- Dooni Pahoo Location within Jammu and Kashmir
- Coordinates: 33°44′45″N 75°05′19″E﻿ / ﻿33.7458°N 75.0887°E
- Country: India
- State: Jammu and Kashmir
- District: Anantnag district

Area^{[citation needed]}
- • Total: 119 ha (290 acres)

Population (2011)
- • Total: 1,402
- • Density: 1,180/km^{2} (3,050/sq mi)

Languages
- • Official: Kashmiri, Urdu, Hindi, Dogri, English
- Time zone: UTC+5:30 (IST)
- PIN: 192101

= Dooni Pahoo =

Dooni Pahoo is a village in the Anantnag district of Jammu and Kashmir, India.

==Demographics==
According to Census 2011 information the location code or village code of Dooni Pahoo village is 003733. Dooni Pahoo village is located in Anantnag Tehsil of Anantnag district in Jammu & Kashmir, India. Anantnag is nearest town to Dooni Pahoo village.

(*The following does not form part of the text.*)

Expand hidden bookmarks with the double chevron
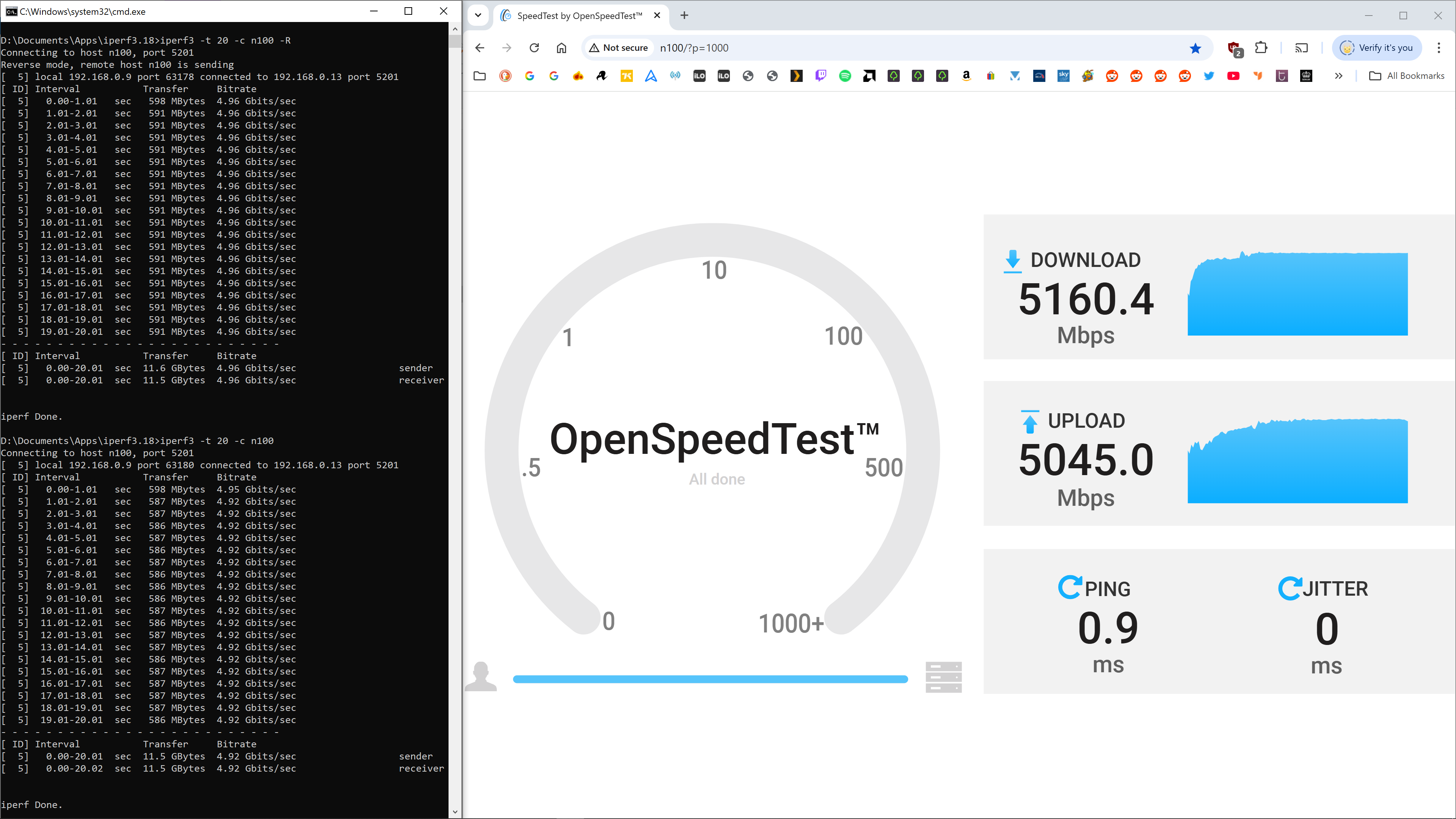The height and width of the screenshot is (819, 1456). (1338, 76)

==Tourist places near Dooni Pahoo==

Aru Valley, Betaab Valley, Amarnath Caves, Martand Sun Temple, Aishmuqam Shrine, Uma Devi, Kherbawani Asthapan are the major tourist attractions near to Dooni Pahoo.

==Agriculture==

Rice, maize, wheat, pulses, fodder, oil seeds, potato and barley are the major crops that are cultivated mostly in the area.

==Dooni Pahoo Cuisine==

Rogan Josh, Yakhni, Dum Olav, Matschgand, Kashmiri Muji Gaad, Aab Gosht, Goshtaba, Modur Pulav, Lyodur Tschaman, Momos, Thukpa, Skyu, Khambir, Paba and Tangdur, Thenthuk, Morel, Palov, Madra, Oria, Maani, Khameera, Katha Meat, Shasha, Kasrod, Timru-di-Chatni, Shiri Pulav, Mitha Bhat are few of the many varieties of Dooni Pahoo.

==Transport==

===By Rail===
Sadura Railway Station & Anantnag Railway Station are the very nearby railway stations to Dooni Pahoo. However Jammu Tawi Railway Station is a major railway station 243 km from Dooni Pahoo.